Falsi sinistri, si allarga l’inchiesta della Procura di Nola. Atti passano ad Avellino

tribunaleNolaNOLA- Nuovi risvolti sulle indagini che la Procura di Nola, diretta da Paolo Mancuso, sta affrontando nel frastagliato mondo dei falsi sinistri. Dopo l’eclatante indagine denominata “Jordanus” con cui i magistrati della Reggia Orsini hanno indagato 400 persone coinvolte a vario titolo nella organizzazione di frodi contro le compagnie assicurative, l’arrivo di un nuovo filone, stavolta diretto nell’area baianese, con 29 avvisi di garanzia. Anche in questo caso, nell’elenco degli indagati figurano avvocati. Si tratta di due inchieste diverse, ma che svelano il sottobosco dei falsi sinistri che viene usato da anni come ammortizzatore sociale da disoccupati e persone senza uno stipendio fisso (che truffando le assicurazioni portano a casa piccole o grandi somme facendo i falsi testimoni o i le finte vittime) e da avvocati e medici che, in spregio della loro professione, organizzano combine per assicurarsi lauti risarcimenti.
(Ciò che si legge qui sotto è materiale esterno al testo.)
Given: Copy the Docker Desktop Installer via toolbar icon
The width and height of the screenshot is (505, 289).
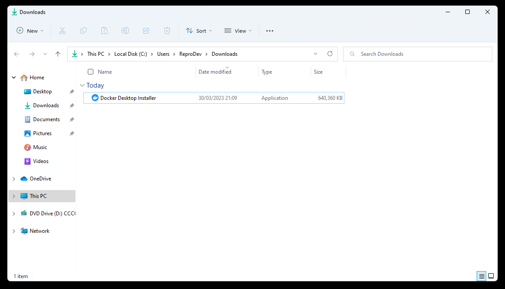Looking at the screenshot, I should 83,31.

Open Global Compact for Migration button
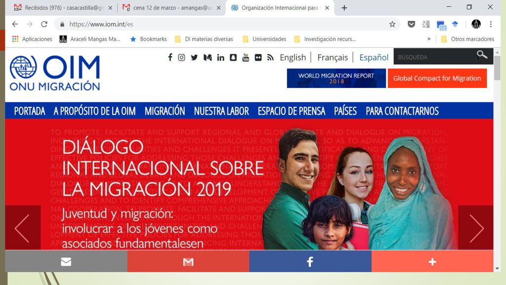437,78
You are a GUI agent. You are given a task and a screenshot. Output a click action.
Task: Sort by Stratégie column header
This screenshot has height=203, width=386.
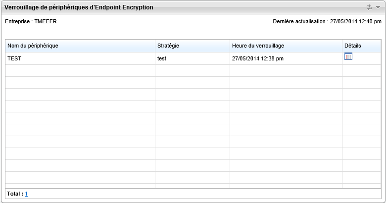168,46
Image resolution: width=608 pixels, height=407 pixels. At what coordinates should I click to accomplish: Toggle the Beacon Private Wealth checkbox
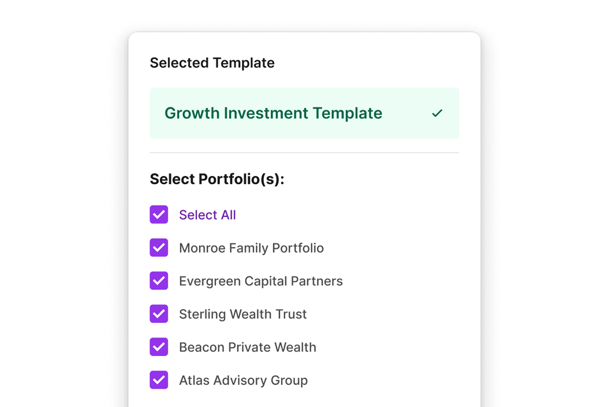(x=159, y=347)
L’inchiesta Jordanus ha messo alla berlina l’andazzo che nel Vallo di Lauro e nel Nolano aveva sempre più preso piede. Nei giorni scorsi il Tribunale del Riesame di Napoli, rispetto alle istanze proposte dai legali di alcuni dei coinvolti, ha confermato l’interdizione all’esercizio della professione ma trasferito la parte relativa al Vallo di Lauro alla procura di Avellino per questione di competenza territoriale.